893.4061 Motion Pictures/74

The Acting Secretary of State to the Minister in China (Johnson)

No. 1138

Sir: The Department refers to your despatch under date May 31, 1933,92 in regard to the threat of the Chinese National Board of Film Censors, in effect, to exclude from exhibition in China all films of the Columbia Pictures Distributing Company, Incorporated, until such time as that Company shall have agreed to withdraw from world-wide circulation its film entitled “The Bitter Tea of General Yen”.

In this connection the Department recalls that the case under reference is not the first instance in which the Chinese Board of Censors has similarly threatened American moving picture producers as like action was taken in connection with the films “East is West”, “The Shanghai Express” and possibly others.
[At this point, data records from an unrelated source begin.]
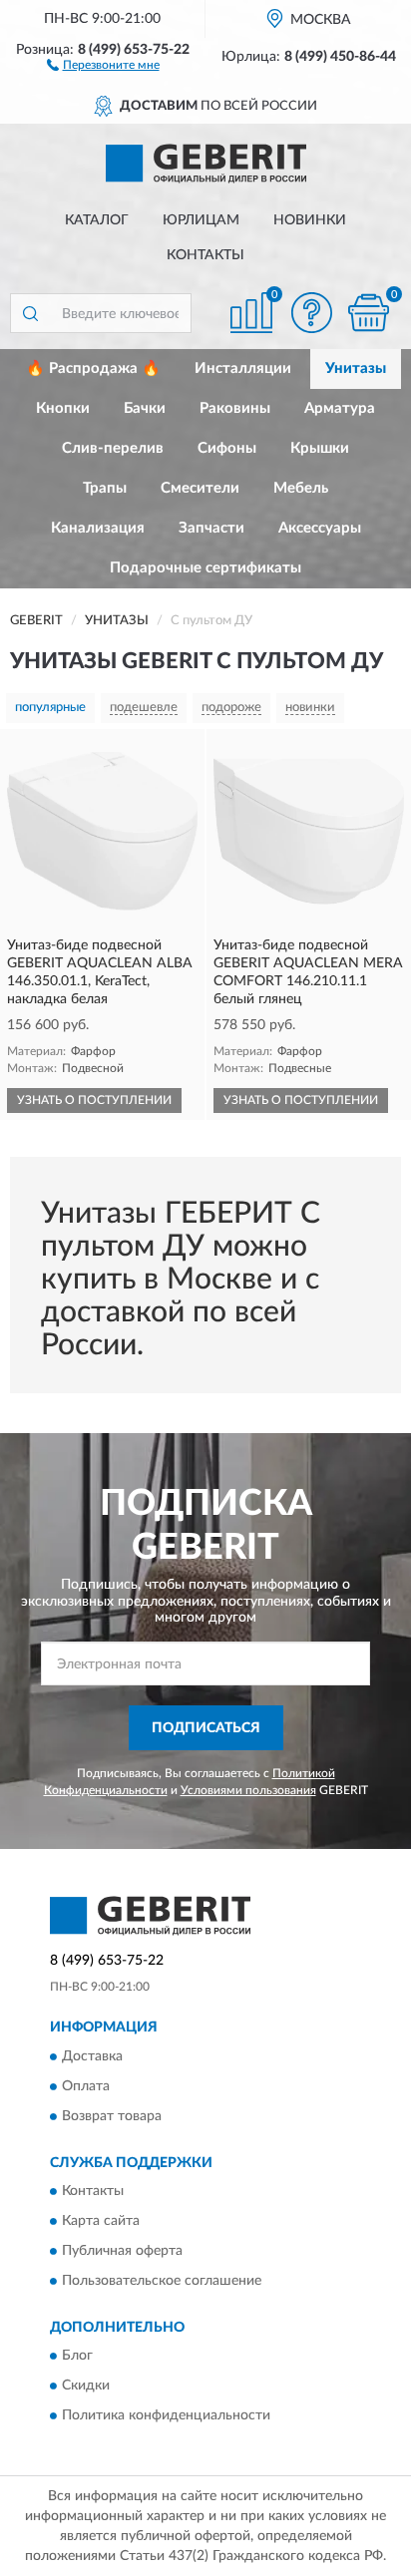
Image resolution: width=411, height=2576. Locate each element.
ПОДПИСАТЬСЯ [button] (206, 1728)
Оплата (86, 2086)
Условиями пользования (248, 1790)
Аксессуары (319, 528)
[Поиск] (30, 313)
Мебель (300, 488)
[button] (103, 64)
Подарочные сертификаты (205, 567)
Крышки (319, 448)
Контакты (205, 255)
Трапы (105, 488)
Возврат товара (112, 2116)
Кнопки (63, 408)
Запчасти (211, 528)
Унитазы (355, 368)
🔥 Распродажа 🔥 (93, 368)
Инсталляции (243, 368)
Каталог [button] (97, 220)
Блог (77, 2357)
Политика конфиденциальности (166, 2416)
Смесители (200, 488)
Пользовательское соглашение (161, 2281)
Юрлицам (201, 220)
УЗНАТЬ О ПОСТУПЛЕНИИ (94, 1100)
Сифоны (227, 448)
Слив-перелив (113, 448)
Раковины (235, 408)
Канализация (98, 528)
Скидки (86, 2386)
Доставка (92, 2056)
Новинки (309, 220)
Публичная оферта (122, 2251)
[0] (368, 312)
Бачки (145, 408)
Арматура (339, 408)
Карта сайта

As indicated in the Department’s instruction No. 848 of August 19, 1932,92 the American Government does not question the right of any government to prevent within that government’s jurisdiction the exhibition of any motion picture which it may regard as contrary to its interests. Nor would this Government be disposed to object if permission to exhibit pictures of any particular company were made conditional on the suppression of a picture which, following a dispassionate and unbiased study thereof, is found to contain features which vilify or hold up to ridicule the people or government of a friendly power or which are likely to affect adversely international relations. Such extreme measures on the part of any government, however, would be warranted only when there could be no reasonable doubt as to the seriously objectionable character of the picture and when the picture could not be revised so as to remove its objectionable elements, or when the producer refused to make such a revision. However, except under such circumstances as are indicated immediately above, this Government could not admit the right of any government to demand the suppression of an American picture outside the jurisdiction of the government making the demand, and any attempt to coerce American producers by unreasonable demands should be firmly opposed.
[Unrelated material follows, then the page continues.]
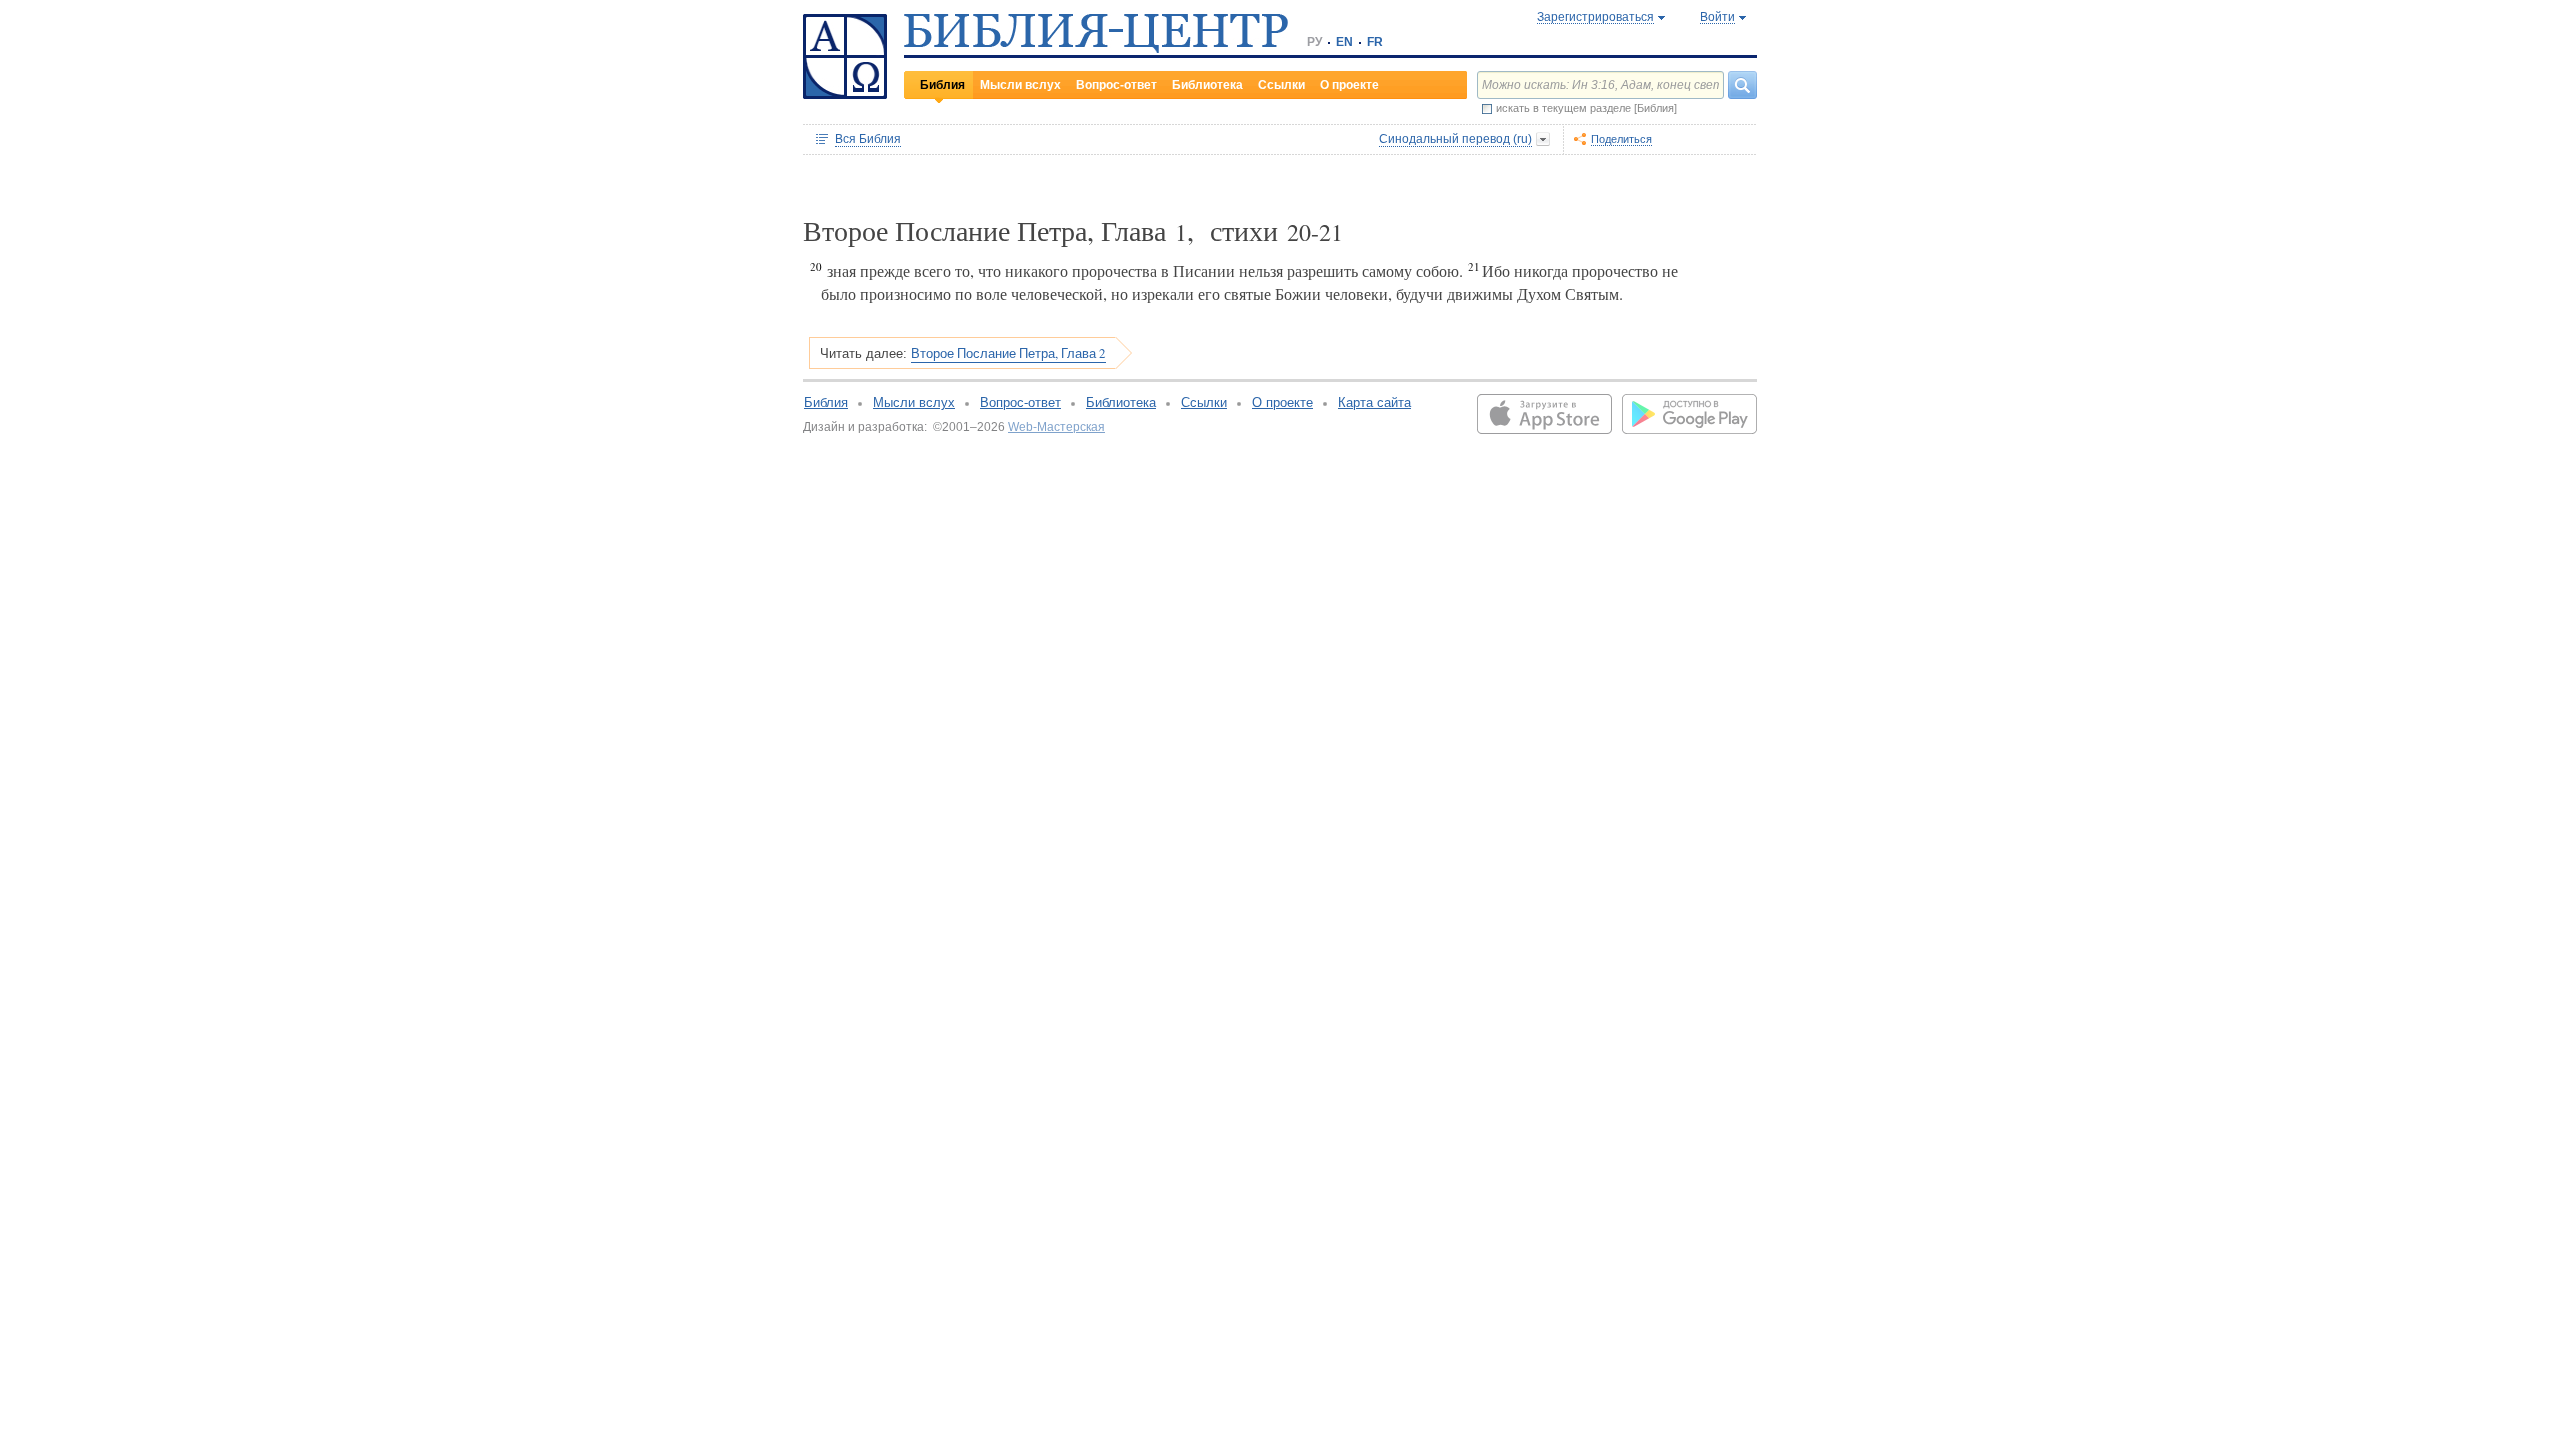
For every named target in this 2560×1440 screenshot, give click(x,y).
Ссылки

Each case, as it arises, must be settled on its own merits and the Department trusts that through a continuance of the cordial relations [Page 695] which now exist between officers of the Legation and members of the Chinese Board of Censors, such differences as occur may be adjusted satisfactorily. In the event that such negotiations fail to achieve the desired results, the Legation should request of the appropriate Chinese authorities a precise statement of the objections raised against the American film under discussion, and copies thereof, together with a comprehensive statement of the views of the Legation and any additional pertinent information, should be transmitted to the Department for its information and consideration.